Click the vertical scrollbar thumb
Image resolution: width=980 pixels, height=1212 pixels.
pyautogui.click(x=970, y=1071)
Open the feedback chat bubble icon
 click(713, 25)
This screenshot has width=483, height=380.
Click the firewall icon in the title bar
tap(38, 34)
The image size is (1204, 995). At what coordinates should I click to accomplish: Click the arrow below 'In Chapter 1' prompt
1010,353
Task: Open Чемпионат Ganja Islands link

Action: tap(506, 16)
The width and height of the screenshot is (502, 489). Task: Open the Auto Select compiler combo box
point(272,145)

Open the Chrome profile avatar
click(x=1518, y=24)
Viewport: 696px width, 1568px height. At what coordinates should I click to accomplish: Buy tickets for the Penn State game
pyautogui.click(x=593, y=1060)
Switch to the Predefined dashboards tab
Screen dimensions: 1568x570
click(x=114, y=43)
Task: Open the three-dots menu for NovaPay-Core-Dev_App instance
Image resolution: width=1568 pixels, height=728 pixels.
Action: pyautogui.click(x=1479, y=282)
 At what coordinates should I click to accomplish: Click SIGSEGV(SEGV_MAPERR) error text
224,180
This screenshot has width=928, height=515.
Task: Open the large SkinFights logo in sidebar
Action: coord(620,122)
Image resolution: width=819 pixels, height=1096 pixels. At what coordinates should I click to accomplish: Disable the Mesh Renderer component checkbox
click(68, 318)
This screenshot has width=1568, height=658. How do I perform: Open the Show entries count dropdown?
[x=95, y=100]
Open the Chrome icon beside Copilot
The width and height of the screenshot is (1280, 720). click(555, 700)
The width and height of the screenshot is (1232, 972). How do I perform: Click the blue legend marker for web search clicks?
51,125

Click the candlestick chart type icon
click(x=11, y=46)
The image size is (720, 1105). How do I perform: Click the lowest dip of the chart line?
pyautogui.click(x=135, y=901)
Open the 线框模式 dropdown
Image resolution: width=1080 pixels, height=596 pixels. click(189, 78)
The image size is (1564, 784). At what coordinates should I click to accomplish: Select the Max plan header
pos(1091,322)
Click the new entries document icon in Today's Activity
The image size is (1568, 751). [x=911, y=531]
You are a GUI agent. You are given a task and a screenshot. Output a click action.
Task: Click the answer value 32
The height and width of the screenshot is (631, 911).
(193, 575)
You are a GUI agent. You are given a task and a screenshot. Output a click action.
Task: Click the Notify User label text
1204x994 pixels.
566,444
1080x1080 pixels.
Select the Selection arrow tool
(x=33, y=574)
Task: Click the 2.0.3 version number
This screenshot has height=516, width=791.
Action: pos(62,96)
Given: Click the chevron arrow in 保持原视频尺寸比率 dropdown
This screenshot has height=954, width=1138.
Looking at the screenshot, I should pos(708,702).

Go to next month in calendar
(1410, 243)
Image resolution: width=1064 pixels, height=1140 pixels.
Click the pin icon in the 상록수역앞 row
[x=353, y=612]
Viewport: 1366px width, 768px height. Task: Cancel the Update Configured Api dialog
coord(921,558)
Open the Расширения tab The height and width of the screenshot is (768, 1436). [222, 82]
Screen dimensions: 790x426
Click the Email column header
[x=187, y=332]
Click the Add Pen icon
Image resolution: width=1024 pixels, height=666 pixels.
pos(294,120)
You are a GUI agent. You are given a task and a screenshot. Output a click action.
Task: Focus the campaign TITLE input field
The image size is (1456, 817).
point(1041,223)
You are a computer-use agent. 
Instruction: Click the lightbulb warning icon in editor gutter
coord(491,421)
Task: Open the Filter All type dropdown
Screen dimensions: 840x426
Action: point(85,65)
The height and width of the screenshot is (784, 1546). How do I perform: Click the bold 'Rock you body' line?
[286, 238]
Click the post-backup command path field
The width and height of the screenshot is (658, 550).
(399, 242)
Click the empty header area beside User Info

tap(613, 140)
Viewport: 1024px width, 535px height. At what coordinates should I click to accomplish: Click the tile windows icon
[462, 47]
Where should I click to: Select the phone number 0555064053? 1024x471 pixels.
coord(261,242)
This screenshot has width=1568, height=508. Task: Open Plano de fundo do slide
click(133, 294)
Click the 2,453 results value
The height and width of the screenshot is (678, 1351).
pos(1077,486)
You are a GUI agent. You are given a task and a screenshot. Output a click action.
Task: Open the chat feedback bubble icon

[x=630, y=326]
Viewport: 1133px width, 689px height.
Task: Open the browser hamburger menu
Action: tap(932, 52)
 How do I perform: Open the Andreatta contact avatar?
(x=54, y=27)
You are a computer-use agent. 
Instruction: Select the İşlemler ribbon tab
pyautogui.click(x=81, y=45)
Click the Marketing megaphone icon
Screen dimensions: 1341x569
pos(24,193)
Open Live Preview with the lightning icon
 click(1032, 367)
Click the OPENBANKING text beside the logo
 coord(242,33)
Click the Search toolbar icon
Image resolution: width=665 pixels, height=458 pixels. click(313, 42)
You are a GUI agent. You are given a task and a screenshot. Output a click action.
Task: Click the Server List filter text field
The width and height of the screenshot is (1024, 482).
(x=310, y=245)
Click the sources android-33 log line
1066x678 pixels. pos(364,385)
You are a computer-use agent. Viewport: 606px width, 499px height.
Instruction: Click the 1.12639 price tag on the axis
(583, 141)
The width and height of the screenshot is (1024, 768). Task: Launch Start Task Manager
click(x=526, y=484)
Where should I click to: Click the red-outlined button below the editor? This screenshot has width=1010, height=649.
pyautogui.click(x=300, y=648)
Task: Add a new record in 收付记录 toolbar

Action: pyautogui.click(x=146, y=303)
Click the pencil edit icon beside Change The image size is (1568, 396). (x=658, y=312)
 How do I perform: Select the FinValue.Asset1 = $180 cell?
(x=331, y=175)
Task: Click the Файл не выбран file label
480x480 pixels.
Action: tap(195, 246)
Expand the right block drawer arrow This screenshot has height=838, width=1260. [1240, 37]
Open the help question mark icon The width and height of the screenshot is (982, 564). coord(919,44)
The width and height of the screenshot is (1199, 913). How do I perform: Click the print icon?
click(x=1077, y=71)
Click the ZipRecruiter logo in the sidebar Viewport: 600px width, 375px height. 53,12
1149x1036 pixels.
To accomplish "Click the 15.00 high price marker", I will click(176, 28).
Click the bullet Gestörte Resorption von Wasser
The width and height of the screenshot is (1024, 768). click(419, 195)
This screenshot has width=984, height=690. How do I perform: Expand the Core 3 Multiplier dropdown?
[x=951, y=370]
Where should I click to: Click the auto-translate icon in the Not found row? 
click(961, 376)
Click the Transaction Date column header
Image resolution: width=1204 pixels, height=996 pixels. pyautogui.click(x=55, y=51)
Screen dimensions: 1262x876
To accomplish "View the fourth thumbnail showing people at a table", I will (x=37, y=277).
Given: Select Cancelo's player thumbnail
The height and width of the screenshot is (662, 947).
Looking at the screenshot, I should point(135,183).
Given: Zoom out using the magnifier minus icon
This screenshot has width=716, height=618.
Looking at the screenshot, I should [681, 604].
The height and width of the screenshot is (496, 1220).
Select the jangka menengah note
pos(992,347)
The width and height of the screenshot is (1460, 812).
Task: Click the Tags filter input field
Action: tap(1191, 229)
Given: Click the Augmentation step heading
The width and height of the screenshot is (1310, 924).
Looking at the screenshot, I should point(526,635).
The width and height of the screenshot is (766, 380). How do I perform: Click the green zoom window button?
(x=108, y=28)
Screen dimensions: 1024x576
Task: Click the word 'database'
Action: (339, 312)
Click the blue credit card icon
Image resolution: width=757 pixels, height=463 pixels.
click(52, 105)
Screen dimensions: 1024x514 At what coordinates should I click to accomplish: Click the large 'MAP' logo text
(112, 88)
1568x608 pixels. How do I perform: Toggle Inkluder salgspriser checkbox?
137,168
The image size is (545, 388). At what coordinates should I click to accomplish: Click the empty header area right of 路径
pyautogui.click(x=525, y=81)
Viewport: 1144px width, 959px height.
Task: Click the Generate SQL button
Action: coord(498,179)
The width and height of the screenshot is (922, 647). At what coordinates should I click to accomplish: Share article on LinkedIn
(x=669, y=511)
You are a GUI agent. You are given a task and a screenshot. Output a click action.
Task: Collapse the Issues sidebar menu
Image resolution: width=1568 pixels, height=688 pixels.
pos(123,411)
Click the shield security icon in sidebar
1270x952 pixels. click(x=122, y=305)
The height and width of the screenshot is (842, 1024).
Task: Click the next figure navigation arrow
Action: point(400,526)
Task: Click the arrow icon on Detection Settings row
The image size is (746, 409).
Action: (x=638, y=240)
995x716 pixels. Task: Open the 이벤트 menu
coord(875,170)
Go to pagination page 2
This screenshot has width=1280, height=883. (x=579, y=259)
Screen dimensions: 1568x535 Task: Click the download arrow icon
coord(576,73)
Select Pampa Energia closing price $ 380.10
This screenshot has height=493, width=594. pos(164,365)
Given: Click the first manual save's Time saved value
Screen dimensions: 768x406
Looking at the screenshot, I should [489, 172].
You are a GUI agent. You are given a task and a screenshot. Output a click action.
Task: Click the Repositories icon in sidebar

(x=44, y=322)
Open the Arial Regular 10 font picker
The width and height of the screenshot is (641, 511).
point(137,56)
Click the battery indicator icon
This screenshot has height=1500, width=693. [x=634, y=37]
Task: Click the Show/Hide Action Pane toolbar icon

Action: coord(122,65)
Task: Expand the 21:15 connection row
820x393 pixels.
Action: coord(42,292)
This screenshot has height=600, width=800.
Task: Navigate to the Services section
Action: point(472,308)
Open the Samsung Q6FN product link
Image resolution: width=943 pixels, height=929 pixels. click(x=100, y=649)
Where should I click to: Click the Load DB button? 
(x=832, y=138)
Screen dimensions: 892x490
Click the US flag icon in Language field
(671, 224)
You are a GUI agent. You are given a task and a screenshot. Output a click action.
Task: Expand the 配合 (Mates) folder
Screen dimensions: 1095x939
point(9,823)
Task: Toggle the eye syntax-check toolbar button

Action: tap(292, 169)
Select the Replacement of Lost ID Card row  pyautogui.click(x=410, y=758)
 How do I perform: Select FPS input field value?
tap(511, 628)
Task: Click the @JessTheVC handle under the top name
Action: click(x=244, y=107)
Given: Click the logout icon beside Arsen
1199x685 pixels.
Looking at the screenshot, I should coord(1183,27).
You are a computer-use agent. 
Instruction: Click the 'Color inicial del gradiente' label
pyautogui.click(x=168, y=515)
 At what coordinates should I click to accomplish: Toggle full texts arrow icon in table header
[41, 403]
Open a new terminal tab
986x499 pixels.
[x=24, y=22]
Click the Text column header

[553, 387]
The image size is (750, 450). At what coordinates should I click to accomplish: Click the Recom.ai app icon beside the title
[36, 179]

━━━━━━━━━━

DIRECTIONS FOR THIS TASK → Look for the word "thumbnail". Copy out every line of the data that has it.

EXERCISE ANSWER →
To accomplish "View the fourth thumbnail showing people at a table", I will (x=37, y=277).
Given: Select Cancelo's player thumbnail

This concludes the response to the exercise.